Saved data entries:
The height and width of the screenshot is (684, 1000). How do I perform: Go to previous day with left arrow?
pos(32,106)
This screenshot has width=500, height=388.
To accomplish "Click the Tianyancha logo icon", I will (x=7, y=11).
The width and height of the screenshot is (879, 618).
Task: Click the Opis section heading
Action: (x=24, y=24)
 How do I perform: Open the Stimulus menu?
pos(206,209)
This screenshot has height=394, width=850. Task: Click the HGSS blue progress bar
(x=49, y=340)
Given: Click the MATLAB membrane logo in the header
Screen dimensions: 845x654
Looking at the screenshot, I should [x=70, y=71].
* * *
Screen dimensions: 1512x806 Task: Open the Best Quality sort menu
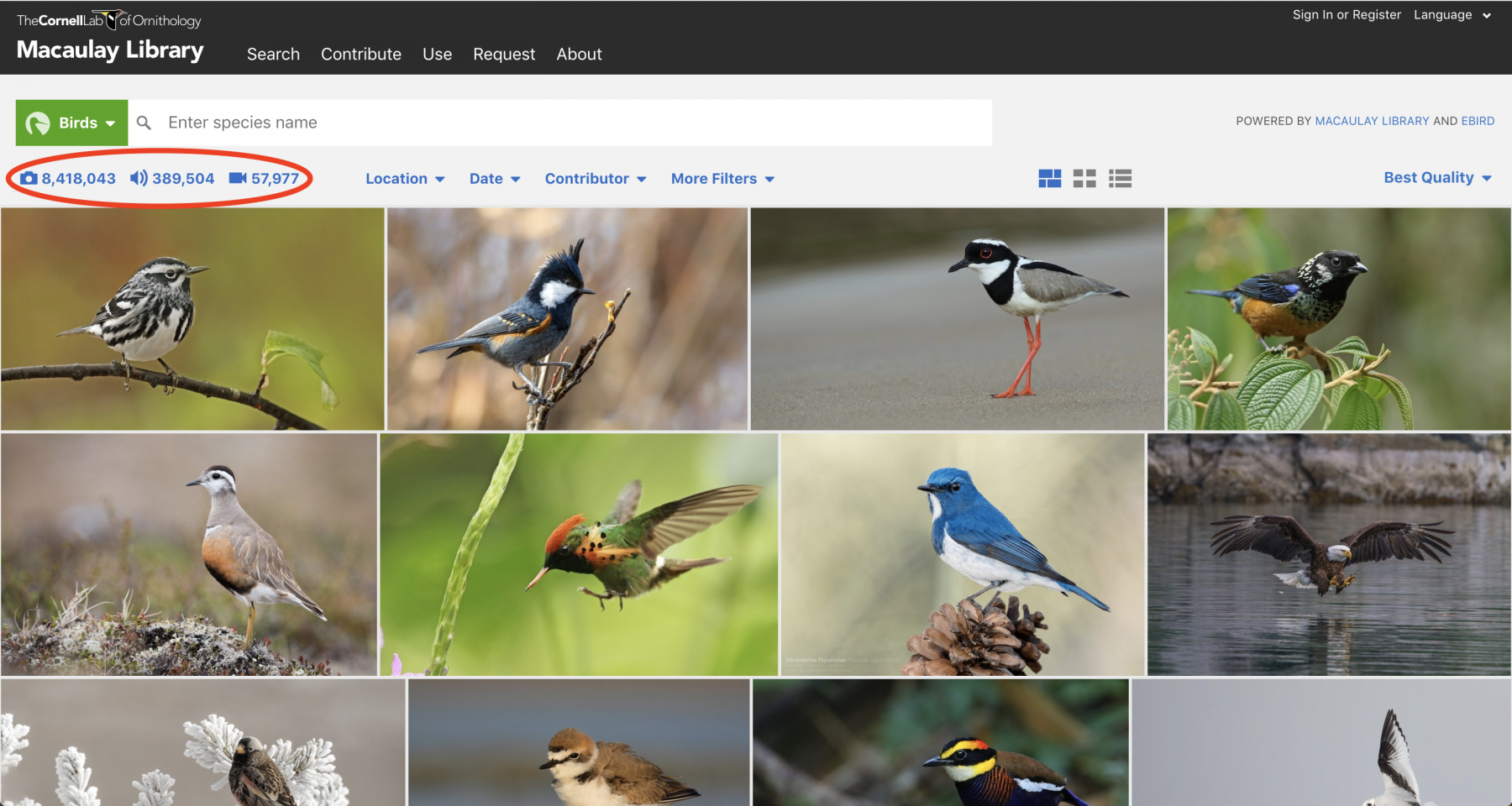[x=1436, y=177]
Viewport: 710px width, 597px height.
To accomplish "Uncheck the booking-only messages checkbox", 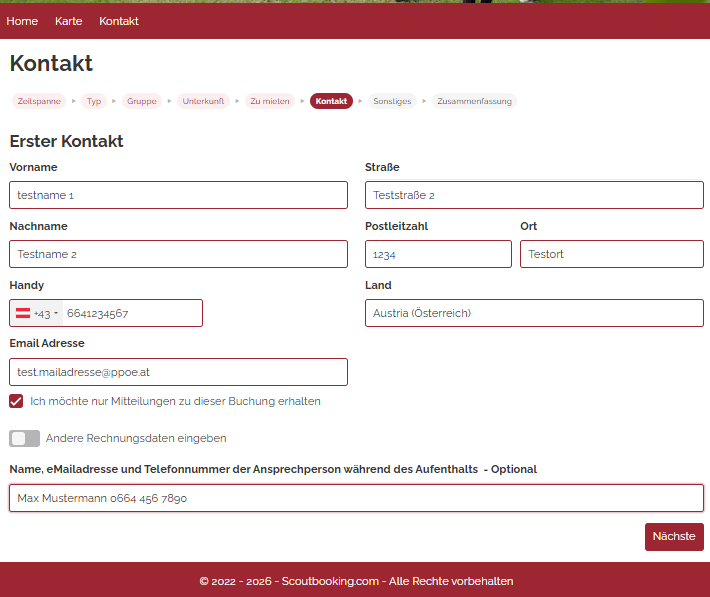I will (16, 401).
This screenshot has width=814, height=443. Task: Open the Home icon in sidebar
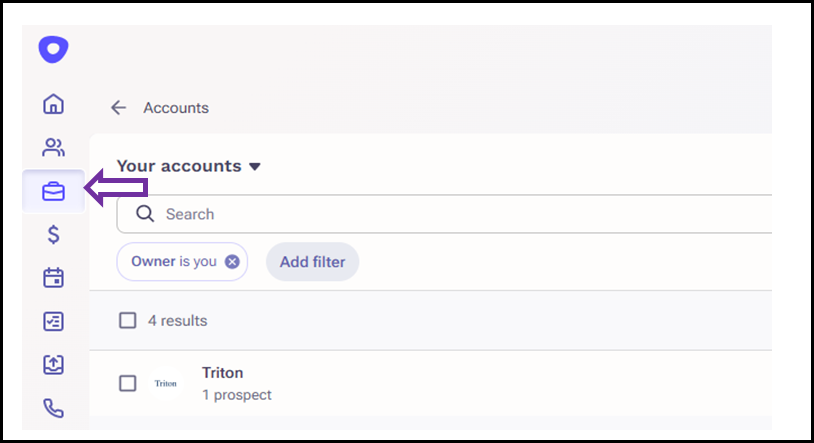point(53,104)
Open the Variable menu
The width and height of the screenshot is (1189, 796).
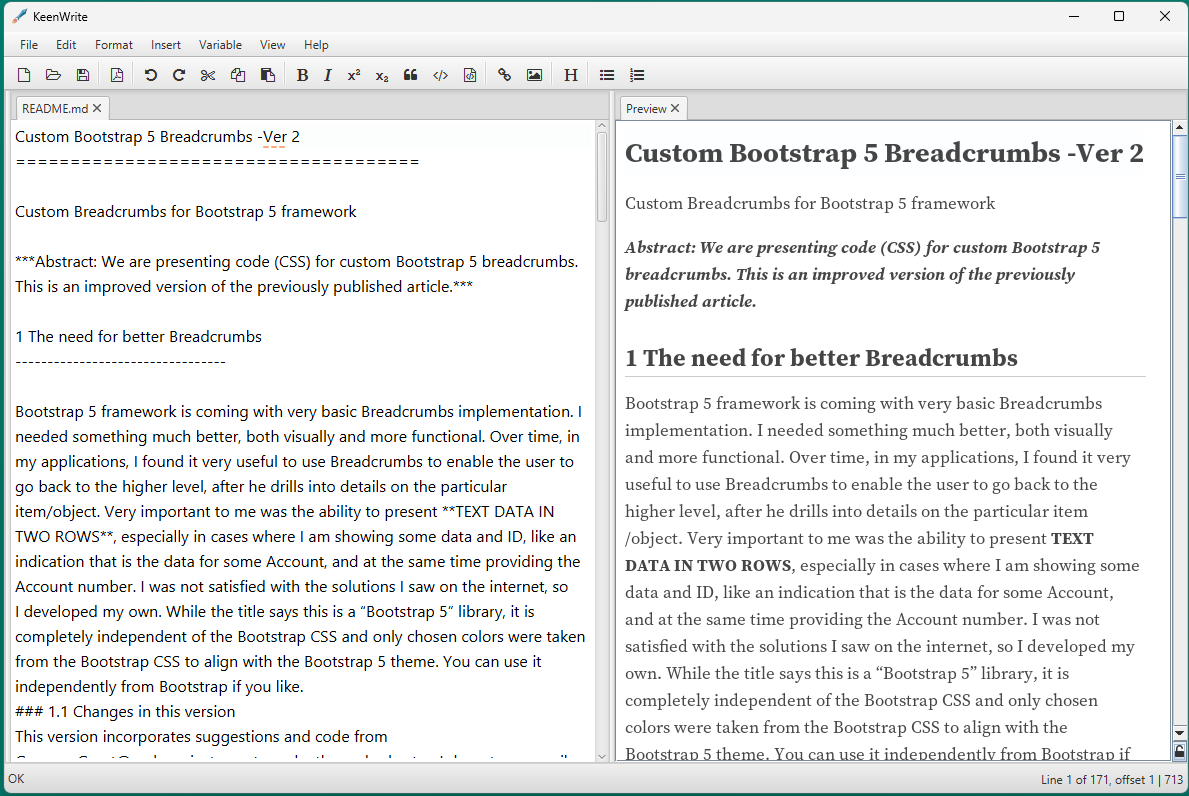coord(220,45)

> **Problem details**: Could you set down, exactly as written, the lines above between the one holding "The height and" and the one holding "This screenshot has width=500, height=388.", inclusive, and nothing more?

> **Output**:
The height and width of the screenshot is (684, 1000). How do I perform: Go to previous day with left arrow?
pos(32,106)
This screenshot has width=500, height=388.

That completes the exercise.